May 17, 2021

Fast Divergence-Free Noise Generation in Shaders

This article describes a method called “Bitangent Noise” which can generate divergence-free noise efficiently. The implementation is a single shader without any other dependencies, and both HLSL and GLSL codes are provided for your convenience. The following image (video) shows a particle system that is updated using bitangent noise, and here is a shadertoy example shows how to use bitangent noise to make a smoke ball.

Bitangent Noise

Divergence-free noise is an ingenious technique that is extremely suitable for driving particles to move like real fluid motion. The most widely used divergence-free noise generator is called Curl Noise ¹, I first knew it from smash’s great article ² about the making of the blunderbuss demo, in which the fluid effect impressed me deeply. Later I also tried to reproduce that effect (github project), though the result is not as good as smash’s masterpiece.
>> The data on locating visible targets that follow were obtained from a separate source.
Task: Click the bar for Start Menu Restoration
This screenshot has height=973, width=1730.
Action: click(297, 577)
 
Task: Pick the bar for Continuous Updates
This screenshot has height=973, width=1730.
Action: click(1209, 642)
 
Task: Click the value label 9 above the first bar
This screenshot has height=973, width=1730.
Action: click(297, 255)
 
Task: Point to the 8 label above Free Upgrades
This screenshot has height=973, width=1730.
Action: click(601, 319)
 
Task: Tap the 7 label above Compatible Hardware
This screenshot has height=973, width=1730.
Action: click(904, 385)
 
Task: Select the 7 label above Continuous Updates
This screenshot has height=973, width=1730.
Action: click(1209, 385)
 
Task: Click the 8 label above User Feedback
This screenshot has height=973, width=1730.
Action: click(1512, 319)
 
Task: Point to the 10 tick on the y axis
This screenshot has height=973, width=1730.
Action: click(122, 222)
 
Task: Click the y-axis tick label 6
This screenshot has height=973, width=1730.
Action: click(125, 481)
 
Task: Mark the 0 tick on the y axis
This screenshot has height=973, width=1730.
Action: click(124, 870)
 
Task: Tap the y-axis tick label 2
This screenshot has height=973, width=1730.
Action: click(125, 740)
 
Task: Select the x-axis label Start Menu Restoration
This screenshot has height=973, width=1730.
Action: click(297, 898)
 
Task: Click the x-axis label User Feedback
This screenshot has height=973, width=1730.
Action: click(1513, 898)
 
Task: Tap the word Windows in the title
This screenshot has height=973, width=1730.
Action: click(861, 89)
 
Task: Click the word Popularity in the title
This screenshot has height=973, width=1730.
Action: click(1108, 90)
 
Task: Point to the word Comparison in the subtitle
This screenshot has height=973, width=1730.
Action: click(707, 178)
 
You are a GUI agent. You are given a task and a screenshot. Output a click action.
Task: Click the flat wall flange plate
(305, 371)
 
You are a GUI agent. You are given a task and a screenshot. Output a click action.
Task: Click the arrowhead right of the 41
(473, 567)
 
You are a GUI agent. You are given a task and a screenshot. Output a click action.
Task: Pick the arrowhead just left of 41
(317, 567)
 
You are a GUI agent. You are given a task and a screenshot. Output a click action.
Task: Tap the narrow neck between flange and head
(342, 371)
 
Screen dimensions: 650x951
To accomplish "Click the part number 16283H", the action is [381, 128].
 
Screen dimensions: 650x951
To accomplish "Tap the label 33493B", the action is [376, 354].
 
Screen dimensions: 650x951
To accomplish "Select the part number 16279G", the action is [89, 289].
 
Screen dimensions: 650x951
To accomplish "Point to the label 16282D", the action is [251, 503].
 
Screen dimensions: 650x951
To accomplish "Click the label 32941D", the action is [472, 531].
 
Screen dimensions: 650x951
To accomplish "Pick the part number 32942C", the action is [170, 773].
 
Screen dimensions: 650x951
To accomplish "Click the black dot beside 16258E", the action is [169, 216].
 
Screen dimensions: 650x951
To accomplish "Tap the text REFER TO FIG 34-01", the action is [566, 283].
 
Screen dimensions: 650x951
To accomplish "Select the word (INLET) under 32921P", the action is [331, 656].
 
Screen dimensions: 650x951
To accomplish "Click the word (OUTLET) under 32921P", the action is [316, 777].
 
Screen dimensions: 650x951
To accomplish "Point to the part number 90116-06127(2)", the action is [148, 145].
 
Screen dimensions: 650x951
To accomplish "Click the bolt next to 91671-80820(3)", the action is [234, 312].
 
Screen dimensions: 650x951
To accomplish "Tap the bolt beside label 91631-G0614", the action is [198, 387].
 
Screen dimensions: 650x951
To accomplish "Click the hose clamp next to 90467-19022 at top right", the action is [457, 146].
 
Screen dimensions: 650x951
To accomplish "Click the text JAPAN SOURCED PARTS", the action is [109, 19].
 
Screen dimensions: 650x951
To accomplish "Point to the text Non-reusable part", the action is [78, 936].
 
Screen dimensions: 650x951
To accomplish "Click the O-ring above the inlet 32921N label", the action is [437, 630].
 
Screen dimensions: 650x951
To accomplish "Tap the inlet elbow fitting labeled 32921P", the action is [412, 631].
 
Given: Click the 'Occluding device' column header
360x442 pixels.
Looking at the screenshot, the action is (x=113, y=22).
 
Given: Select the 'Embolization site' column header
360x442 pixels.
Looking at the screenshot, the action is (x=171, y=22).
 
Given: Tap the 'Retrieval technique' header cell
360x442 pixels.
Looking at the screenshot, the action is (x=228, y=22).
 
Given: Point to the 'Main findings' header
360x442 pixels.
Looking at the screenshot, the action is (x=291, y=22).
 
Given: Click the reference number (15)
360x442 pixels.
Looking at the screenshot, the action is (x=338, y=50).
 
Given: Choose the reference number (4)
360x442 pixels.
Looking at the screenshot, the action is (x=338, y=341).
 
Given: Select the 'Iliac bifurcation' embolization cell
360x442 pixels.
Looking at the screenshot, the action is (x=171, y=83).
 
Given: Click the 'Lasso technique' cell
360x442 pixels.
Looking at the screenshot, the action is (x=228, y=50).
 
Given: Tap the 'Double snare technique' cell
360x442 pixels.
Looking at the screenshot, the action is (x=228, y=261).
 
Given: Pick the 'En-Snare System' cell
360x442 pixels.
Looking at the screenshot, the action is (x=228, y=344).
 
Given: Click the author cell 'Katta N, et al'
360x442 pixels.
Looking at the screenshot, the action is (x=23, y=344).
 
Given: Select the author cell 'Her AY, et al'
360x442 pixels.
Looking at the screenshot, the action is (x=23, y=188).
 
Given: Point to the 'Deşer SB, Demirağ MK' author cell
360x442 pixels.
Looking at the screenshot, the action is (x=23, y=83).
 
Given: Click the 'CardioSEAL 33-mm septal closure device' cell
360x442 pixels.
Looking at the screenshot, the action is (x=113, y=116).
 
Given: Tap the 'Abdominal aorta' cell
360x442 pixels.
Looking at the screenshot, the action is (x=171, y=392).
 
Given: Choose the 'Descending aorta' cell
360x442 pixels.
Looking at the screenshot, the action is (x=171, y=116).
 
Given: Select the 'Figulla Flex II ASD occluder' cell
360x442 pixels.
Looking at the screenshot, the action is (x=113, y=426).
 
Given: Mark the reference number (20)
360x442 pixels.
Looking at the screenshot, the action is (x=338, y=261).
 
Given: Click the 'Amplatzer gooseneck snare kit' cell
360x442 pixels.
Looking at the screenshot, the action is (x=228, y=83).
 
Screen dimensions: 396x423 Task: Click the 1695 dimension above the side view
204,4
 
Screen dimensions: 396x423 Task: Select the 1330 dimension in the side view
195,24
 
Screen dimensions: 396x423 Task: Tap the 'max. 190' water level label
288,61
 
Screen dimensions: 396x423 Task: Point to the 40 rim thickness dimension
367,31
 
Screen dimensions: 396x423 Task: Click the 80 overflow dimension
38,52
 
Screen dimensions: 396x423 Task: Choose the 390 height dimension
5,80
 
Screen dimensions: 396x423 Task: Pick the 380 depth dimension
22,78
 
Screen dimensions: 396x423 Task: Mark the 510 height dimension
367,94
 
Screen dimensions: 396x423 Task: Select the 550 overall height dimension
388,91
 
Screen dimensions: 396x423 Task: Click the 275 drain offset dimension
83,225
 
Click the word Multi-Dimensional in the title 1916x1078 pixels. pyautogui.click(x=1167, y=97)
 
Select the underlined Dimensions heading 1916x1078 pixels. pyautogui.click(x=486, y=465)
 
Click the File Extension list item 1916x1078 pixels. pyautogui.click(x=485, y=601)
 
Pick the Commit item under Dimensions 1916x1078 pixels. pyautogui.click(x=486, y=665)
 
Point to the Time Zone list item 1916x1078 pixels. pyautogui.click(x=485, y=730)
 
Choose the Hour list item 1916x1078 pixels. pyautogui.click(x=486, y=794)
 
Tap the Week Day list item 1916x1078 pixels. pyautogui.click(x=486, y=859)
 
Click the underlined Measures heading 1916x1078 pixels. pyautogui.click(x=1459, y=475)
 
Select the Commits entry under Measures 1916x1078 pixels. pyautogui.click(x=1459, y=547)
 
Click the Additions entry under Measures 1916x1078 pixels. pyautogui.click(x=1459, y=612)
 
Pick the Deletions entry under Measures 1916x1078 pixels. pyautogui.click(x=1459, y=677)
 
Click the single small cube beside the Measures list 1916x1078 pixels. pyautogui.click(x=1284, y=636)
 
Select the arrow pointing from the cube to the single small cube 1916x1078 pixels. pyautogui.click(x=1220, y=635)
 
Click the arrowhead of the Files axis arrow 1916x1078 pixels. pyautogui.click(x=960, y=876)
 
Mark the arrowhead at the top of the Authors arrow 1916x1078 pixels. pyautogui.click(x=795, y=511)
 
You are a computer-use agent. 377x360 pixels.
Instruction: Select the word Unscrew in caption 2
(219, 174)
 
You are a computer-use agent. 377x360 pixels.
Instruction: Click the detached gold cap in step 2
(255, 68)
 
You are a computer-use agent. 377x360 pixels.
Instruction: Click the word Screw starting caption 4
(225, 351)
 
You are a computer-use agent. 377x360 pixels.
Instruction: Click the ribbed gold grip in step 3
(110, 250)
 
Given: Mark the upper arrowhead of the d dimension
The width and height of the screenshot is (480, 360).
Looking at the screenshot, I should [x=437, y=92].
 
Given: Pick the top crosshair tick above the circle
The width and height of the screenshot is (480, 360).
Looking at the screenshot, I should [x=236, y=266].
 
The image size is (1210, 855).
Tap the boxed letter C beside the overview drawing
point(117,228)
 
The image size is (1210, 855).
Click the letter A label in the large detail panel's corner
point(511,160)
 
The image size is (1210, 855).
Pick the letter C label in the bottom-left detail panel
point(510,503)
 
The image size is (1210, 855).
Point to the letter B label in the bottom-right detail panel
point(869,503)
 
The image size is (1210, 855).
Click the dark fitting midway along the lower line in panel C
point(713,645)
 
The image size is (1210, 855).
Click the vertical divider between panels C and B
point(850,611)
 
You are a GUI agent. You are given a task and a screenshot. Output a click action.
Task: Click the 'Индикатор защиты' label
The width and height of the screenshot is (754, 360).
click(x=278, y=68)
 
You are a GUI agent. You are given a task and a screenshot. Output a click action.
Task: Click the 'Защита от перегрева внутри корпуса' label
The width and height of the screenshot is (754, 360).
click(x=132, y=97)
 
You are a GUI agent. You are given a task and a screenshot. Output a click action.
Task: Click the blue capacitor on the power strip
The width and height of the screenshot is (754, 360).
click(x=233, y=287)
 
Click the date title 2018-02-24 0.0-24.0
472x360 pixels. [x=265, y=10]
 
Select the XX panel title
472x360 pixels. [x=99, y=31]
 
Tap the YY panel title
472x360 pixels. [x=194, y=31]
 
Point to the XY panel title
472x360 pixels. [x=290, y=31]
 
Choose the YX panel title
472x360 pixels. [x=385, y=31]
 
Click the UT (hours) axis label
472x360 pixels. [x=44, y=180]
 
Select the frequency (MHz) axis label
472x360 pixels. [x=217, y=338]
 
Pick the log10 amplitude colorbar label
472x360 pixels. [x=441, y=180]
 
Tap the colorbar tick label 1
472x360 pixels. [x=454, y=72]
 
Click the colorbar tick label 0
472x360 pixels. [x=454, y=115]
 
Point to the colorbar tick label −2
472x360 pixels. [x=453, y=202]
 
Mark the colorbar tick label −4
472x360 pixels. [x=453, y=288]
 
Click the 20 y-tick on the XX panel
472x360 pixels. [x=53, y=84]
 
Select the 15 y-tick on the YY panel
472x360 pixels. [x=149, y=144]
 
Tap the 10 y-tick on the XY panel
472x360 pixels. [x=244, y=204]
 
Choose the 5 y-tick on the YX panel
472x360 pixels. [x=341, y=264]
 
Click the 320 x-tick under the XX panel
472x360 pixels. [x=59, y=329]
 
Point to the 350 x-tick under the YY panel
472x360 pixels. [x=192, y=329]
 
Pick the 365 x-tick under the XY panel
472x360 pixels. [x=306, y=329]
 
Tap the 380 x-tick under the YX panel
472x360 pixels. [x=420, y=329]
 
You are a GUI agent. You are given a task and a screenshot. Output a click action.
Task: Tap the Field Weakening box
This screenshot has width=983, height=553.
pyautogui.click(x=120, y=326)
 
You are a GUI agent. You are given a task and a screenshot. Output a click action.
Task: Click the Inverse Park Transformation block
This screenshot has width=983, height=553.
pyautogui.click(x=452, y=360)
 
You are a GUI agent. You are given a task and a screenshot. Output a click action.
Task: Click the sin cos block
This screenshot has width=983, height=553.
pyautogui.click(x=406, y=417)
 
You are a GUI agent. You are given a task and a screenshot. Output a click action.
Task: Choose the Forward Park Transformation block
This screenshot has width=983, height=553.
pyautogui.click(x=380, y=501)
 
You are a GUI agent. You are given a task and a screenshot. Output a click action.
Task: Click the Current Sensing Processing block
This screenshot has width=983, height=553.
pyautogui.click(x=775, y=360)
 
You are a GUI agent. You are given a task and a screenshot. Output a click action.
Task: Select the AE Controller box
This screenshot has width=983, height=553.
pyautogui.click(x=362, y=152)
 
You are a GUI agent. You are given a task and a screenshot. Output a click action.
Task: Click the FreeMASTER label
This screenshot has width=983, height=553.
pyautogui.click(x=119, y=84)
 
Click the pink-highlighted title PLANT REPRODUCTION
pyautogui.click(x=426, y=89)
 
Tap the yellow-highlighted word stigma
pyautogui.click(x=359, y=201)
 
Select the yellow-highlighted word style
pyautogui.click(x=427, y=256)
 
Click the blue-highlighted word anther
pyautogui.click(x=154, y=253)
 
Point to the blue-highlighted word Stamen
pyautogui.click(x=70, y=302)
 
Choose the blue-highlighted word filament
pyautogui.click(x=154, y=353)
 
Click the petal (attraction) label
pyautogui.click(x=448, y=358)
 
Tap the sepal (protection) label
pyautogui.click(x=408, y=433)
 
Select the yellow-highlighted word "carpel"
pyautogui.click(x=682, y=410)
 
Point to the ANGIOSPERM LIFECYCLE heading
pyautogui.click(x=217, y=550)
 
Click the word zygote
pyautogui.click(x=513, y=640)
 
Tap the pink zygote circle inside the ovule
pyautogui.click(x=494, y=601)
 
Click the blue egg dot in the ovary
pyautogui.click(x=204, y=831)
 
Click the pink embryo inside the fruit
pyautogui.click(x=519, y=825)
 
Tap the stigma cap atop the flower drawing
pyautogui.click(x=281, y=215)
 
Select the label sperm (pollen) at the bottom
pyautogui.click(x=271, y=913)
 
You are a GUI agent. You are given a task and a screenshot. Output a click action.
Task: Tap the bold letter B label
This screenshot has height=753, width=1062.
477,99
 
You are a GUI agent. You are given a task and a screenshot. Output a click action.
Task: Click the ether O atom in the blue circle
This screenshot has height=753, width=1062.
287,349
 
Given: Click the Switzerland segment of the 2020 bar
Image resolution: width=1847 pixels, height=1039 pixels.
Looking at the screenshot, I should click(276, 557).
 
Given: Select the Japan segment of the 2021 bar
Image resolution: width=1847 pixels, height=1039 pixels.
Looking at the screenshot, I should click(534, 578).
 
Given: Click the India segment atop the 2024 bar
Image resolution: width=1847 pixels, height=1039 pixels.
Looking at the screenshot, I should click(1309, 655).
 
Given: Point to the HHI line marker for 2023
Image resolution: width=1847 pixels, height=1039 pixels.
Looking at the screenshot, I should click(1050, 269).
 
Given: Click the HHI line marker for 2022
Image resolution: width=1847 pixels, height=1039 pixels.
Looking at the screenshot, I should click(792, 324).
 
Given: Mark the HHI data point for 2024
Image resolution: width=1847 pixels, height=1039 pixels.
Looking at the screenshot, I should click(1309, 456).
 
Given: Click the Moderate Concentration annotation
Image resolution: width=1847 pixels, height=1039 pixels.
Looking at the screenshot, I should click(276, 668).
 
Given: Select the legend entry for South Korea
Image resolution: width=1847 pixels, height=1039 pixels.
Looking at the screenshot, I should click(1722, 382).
If you don’t know the curl noise, its core idea is based on this identity: $\nabla \cdot \nabla \times \equiv 0$, i.e. the divergence of a curl is zero. So to get a divergence-free vector field, you can firstly generate 3 random scaler fields, then calculate the gradient of each, and finally compute the curl from those gradients, now the result is divergence-free by construction.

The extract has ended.